Start of Block
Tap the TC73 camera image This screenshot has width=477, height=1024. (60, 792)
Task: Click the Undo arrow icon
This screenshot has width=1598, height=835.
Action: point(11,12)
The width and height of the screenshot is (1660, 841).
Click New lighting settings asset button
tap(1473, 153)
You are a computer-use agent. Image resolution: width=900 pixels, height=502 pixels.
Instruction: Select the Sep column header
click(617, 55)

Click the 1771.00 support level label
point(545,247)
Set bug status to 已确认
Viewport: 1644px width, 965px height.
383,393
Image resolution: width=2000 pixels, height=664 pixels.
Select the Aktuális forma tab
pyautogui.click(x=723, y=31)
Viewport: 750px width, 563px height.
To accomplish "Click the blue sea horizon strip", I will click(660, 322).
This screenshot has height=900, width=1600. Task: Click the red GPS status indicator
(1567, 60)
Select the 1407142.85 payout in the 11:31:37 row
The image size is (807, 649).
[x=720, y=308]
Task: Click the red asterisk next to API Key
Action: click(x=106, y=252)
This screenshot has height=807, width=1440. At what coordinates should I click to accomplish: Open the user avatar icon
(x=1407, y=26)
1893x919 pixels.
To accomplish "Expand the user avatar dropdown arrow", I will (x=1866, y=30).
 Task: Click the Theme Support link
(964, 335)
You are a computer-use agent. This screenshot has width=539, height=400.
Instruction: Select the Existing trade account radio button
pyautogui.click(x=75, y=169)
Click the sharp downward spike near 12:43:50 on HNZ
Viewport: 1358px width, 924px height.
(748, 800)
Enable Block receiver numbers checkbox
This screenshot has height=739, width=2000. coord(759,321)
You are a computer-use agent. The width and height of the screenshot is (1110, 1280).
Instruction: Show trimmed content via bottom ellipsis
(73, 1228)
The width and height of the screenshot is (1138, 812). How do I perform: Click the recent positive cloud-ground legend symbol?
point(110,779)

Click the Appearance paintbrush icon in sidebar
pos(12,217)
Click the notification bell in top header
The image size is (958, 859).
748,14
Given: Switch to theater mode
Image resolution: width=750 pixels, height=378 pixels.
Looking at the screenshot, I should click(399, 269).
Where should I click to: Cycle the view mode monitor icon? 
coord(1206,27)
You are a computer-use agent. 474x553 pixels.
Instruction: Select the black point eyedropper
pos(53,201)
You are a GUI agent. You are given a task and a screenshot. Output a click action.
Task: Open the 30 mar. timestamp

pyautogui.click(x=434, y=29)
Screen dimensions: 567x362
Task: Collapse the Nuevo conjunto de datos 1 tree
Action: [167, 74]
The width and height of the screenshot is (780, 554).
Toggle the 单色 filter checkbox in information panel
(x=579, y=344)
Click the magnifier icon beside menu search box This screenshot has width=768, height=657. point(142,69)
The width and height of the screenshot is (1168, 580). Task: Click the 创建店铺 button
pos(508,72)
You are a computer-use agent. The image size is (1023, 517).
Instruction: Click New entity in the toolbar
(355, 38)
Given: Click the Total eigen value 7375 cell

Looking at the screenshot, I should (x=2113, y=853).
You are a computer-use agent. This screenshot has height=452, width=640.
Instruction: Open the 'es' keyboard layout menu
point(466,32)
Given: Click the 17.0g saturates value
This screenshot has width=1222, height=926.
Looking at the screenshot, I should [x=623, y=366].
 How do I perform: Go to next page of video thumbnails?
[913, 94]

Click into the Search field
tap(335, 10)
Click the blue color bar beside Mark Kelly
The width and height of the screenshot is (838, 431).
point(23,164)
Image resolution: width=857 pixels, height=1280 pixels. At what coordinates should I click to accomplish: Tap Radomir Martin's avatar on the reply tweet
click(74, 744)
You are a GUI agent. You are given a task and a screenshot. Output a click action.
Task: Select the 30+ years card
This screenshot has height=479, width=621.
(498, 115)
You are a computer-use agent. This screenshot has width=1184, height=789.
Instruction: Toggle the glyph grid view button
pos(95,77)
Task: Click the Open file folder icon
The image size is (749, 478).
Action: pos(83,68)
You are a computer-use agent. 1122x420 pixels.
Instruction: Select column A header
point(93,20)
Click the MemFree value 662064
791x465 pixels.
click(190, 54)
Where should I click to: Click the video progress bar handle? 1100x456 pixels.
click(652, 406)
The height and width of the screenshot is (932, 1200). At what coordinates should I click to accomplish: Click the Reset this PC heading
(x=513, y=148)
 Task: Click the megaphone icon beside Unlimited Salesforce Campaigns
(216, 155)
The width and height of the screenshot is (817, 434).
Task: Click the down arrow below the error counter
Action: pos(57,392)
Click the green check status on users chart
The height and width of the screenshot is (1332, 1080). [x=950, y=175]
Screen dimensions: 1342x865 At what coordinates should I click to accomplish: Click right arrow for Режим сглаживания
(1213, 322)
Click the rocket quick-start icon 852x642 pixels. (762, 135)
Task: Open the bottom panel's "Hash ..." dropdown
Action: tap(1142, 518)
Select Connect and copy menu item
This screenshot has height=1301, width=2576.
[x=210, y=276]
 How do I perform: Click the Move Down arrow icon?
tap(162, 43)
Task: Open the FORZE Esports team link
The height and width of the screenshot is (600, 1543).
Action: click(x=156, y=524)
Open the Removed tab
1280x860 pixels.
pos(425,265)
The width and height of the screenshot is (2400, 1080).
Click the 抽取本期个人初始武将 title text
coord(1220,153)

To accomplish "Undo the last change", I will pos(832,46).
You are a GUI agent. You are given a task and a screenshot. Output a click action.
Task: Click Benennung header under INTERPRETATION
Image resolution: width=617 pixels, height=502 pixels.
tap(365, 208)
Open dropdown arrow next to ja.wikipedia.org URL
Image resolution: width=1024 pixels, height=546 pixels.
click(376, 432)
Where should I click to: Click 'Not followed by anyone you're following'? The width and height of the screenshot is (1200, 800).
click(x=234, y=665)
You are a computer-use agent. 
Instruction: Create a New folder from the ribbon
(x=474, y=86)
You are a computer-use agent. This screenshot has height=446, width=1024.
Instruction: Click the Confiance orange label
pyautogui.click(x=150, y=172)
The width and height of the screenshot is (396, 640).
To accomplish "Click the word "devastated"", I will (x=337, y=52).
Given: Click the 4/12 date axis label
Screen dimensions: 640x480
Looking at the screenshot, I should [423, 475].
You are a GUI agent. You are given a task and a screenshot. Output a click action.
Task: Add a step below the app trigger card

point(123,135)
End of Block
- _Required action_
Make an exact transcription of all the records.

- _Written response_
Tap the TC73 camera image This screenshot has width=477, height=1024. (60, 792)
Task: Click the Undo arrow icon
This screenshot has width=1598, height=835.
Action: point(11,12)
The width and height of the screenshot is (1660, 841).
Click New lighting settings asset button
tap(1473, 153)
You are a computer-use agent. Image resolution: width=900 pixels, height=502 pixels.
Instruction: Select the Sep column header
click(617, 55)

Click the 1771.00 support level label
point(545,247)
Set bug status to 已确认
Viewport: 1644px width, 965px height.
383,393
Image resolution: width=2000 pixels, height=664 pixels.
Select the Aktuális forma tab
pyautogui.click(x=723, y=31)
Viewport: 750px width, 563px height.
To accomplish "Click the blue sea horizon strip", I will click(660, 322).
This screenshot has height=900, width=1600. Task: Click the red GPS status indicator
(1567, 60)
Select the 1407142.85 payout in the 11:31:37 row
The image size is (807, 649).
[x=720, y=308]
Task: Click the red asterisk next to API Key
Action: click(x=106, y=252)
This screenshot has height=807, width=1440. At what coordinates should I click to accomplish: Open the user avatar icon
(x=1407, y=26)
1893x919 pixels.
To accomplish "Expand the user avatar dropdown arrow", I will (x=1866, y=30).
 Task: Click the Theme Support link
(964, 335)
You are a computer-use agent. This screenshot has width=539, height=400.
Instruction: Select the Existing trade account radio button
pyautogui.click(x=75, y=169)
Click the sharp downward spike near 12:43:50 on HNZ
Viewport: 1358px width, 924px height.
(748, 800)
Enable Block receiver numbers checkbox
This screenshot has height=739, width=2000. coord(759,321)
You are a computer-use agent. The width and height of the screenshot is (1110, 1280).
Instruction: Show trimmed content via bottom ellipsis
(73, 1228)
The width and height of the screenshot is (1138, 812). How do I perform: Click the recent positive cloud-ground legend symbol?
point(110,779)

Click the Appearance paintbrush icon in sidebar
pos(12,217)
Click the notification bell in top header
The image size is (958, 859).
748,14
Given: Switch to theater mode
Image resolution: width=750 pixels, height=378 pixels.
Looking at the screenshot, I should click(399, 269).
Where should I click to: Cycle the view mode monitor icon? 
coord(1206,27)
You are a computer-use agent. 474x553 pixels.
Instruction: Select the black point eyedropper
pos(53,201)
You are a GUI agent. You are given a task and a screenshot. Output a click action.
Task: Open the 30 mar. timestamp

pyautogui.click(x=434, y=29)
Screen dimensions: 567x362
Task: Collapse the Nuevo conjunto de datos 1 tree
Action: [167, 74]
The width and height of the screenshot is (780, 554).
Toggle the 单色 filter checkbox in information panel
(x=579, y=344)
Click the magnifier icon beside menu search box This screenshot has width=768, height=657. point(142,69)
The width and height of the screenshot is (1168, 580). Task: Click the 创建店铺 button
pos(508,72)
You are a computer-use agent. The image size is (1023, 517).
Instruction: Click New entity in the toolbar
(355, 38)
Given: Click the Total eigen value 7375 cell

Looking at the screenshot, I should (x=2113, y=853).
You are a computer-use agent. This screenshot has height=452, width=640.
Instruction: Open the 'es' keyboard layout menu
point(466,32)
Given: Click the 17.0g saturates value
This screenshot has width=1222, height=926.
Looking at the screenshot, I should [x=623, y=366].
 How do I perform: Go to next page of video thumbnails?
[913, 94]

Click into the Search field
tap(335, 10)
Click the blue color bar beside Mark Kelly
The width and height of the screenshot is (838, 431).
point(23,164)
Image resolution: width=857 pixels, height=1280 pixels. At what coordinates should I click to accomplish: Tap Radomir Martin's avatar on the reply tweet
click(74, 744)
You are a GUI agent. You are given a task and a screenshot. Output a click action.
Task: Select the 30+ years card
This screenshot has height=479, width=621.
(498, 115)
You are a computer-use agent. This screenshot has width=1184, height=789.
Instruction: Toggle the glyph grid view button
pos(95,77)
Task: Click the Open file folder icon
The image size is (749, 478).
Action: pos(83,68)
You are a computer-use agent. 1122x420 pixels.
Instruction: Select column A header
point(93,20)
Click the MemFree value 662064
791x465 pixels.
click(190, 54)
Where should I click to: Click the video progress bar handle? 1100x456 pixels.
click(652, 406)
The height and width of the screenshot is (932, 1200). At what coordinates should I click to accomplish: Click the Reset this PC heading
(x=513, y=148)
 Task: Click the megaphone icon beside Unlimited Salesforce Campaigns
(216, 155)
The width and height of the screenshot is (817, 434).
Task: Click the down arrow below the error counter
Action: pos(57,392)
Click the green check status on users chart
The height and width of the screenshot is (1332, 1080). [x=950, y=175]
Screen dimensions: 1342x865 At what coordinates should I click to accomplish: Click right arrow for Режим сглаживания
(1213, 322)
Click the rocket quick-start icon 852x642 pixels. (762, 135)
Task: Open the bottom panel's "Hash ..." dropdown
Action: tap(1142, 518)
Select Connect and copy menu item
This screenshot has height=1301, width=2576.
[x=210, y=276]
 How do I perform: Click the Move Down arrow icon?
tap(162, 43)
Task: Open the FORZE Esports team link
The height and width of the screenshot is (600, 1543).
Action: click(x=156, y=524)
Open the Removed tab
1280x860 pixels.
pos(425,265)
The width and height of the screenshot is (2400, 1080).
Click the 抽取本期个人初始武将 title text
coord(1220,153)

To accomplish "Undo the last change", I will pos(832,46).
You are a GUI agent. You are given a task and a screenshot. Output a click action.
Task: Click Benennung header under INTERPRETATION
Image resolution: width=617 pixels, height=502 pixels.
tap(365, 208)
Open dropdown arrow next to ja.wikipedia.org URL
Image resolution: width=1024 pixels, height=546 pixels.
click(376, 432)
Where should I click to: Click 'Not followed by anyone you're following'? The width and height of the screenshot is (1200, 800).
click(x=234, y=665)
You are a computer-use agent. 
Instruction: Create a New folder from the ribbon
(x=474, y=86)
You are a computer-use agent. This screenshot has height=446, width=1024.
Instruction: Click the Confiance orange label
pyautogui.click(x=150, y=172)
The width and height of the screenshot is (396, 640).
To accomplish "Click the word "devastated"", I will (x=337, y=52).
Given: Click the 4/12 date axis label
Screen dimensions: 640x480
Looking at the screenshot, I should [423, 475].
You are a GUI agent. You are given a task and a screenshot. Output a click action.
Task: Add a step below the app trigger card

point(123,135)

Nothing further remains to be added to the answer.